History
- Name: 1912–1935: PS Brocklesby; 1935–1936: PS Highland Queen;
- Operator: 1912–1923: Great Central Railway; 1923–1935: London and North Eastern Railway; 1935–1936: Redcliffe Shipping Company;
- Port of registry: United Kingdom
- Route: Humber Ferry
- Builder: Earle's Shipbuilding, Hull
- Launched: 22 February 1912
- Out of service: 1936
- Fate: Scrapped 1936

General characteristics
- Tonnage: 508 gross register tons (GRT)
- Length: 195 feet (59 m)
- Beam: 31.1 feet (9.5 m)
- Depth: 8.7 feet (2.7 m)

= PS Brocklesby =

British paddle steamer (1912–1936)

PS Brocklesby was a British passenger and cargo vessel built for the Great Central Railway in 1912.

==History==

The ship was built by Earle's Shipbuilding of Hull and launched on 22 February 1912 by Mrs J.A. Roger of Grimsby.

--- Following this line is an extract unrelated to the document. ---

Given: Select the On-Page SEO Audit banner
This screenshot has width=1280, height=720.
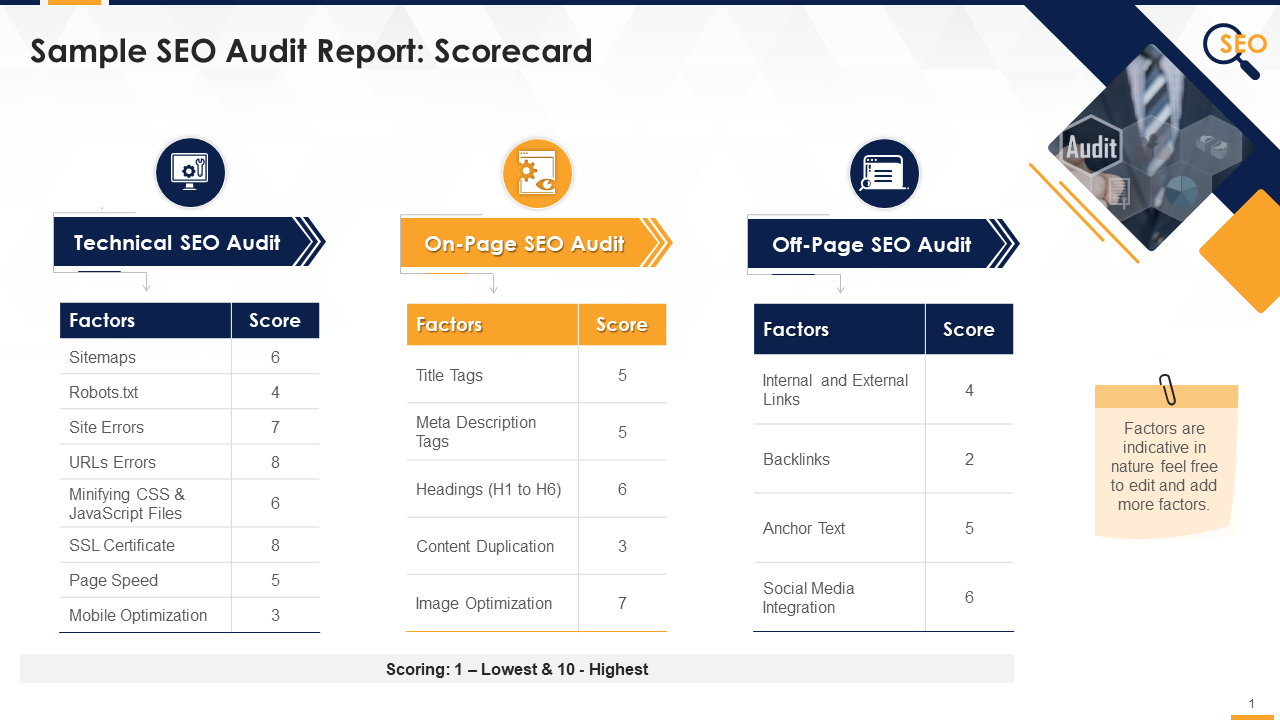Looking at the screenshot, I should coord(524,243).
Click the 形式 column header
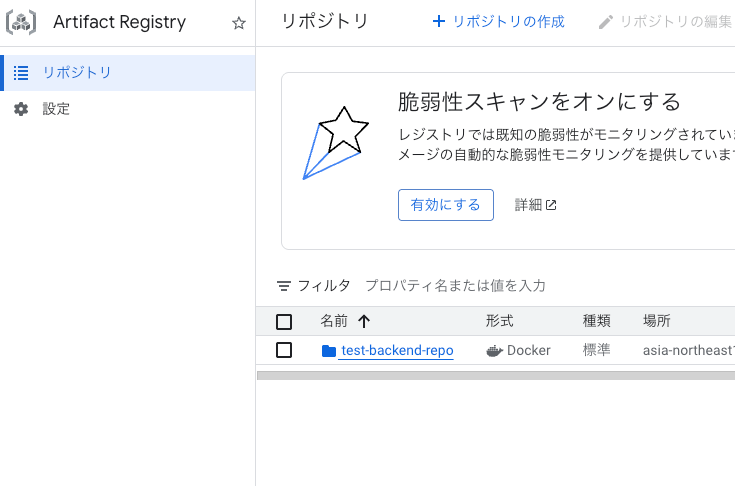 tap(500, 321)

She was one of an order for two vessels, the other being . She was used on the New Holland to Hull ferry service.

In 1923 she transferred to the London and North Eastern Railway. She was sold in 1935 to the Redcliffe Shipping Company and renamed Highland Queen. She was used on Firth of Forth pleasure cruises, but found unsuitable and scrapped in 1936.